Which doesn’t feel like confessing a murder, but does feel like confessing, I dunno, not liking Groundhog Day.* It’s slightly embarrassing. For years now trait-based ecology has been one of the biggest and fastest-growing bandwagons in ecology. Plenty of terrific ecologists whom I really respect are really into it. Which doesn’t mean that I have to be into it too, of course–but which does mean that if I’m not into it, I’d better have a good reason.

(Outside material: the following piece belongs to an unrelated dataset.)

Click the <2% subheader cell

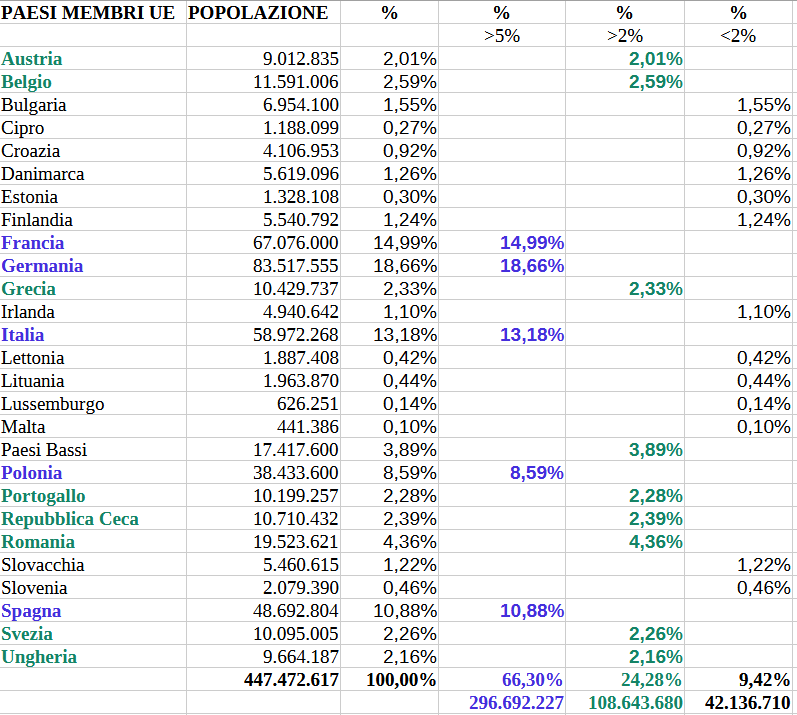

Which is a problem, because honestly I’m not sure why I’m not into it. In a field like ecology, where there’s no universal agreement as to what questions are most important to ask or exactly how to go about answering them, I think it becomes more (not less) important that each of us be able to justify our chosen question and approach, in terms that others can appreciate if not necessarily agree with. And also justify not liking any questions or approaches we don’t like. It really bugs me when people object to my own favorite approach for weak reasons that don’t stand up to even casual scrutiny. So I’m embarrassed to admit that there’s lots of trait-based ecology that I just vaguely think of as uninteresting or not likely to go anywhere, even though honestly I don’t know enough about it to really have an informed opinion. It’s embarrassing to not have an informed opinion on what’s probably the most popular current approach to topics that I care a lot about (e.g., species diversity, composition, and coexistence along environmental gradients).

This post is my attempt to do better. I want to think out loud about what I like and don’t like about trait-based ecology. My selfish goal is to clarify my own thinking, and to get comments that will teach me something and help me think better. My less-selfish hope is that buried somewhere within my half-formed thoughts are some useful ideas that trait-based ecology could take on board.

Here’s my plan: I’m going to talk about a body of work in trait-based ecology that I actually do know well and that I do like a lot. Then I’m going to go back to Brian’s old post on where trait-based ecology is at and where it ought to go and see how this body of work stacks up. How do my reasons for liking this particular body of trait-based ecology line up with what an actual trait-based ecologist–Brian–looks for in trait-based ecology?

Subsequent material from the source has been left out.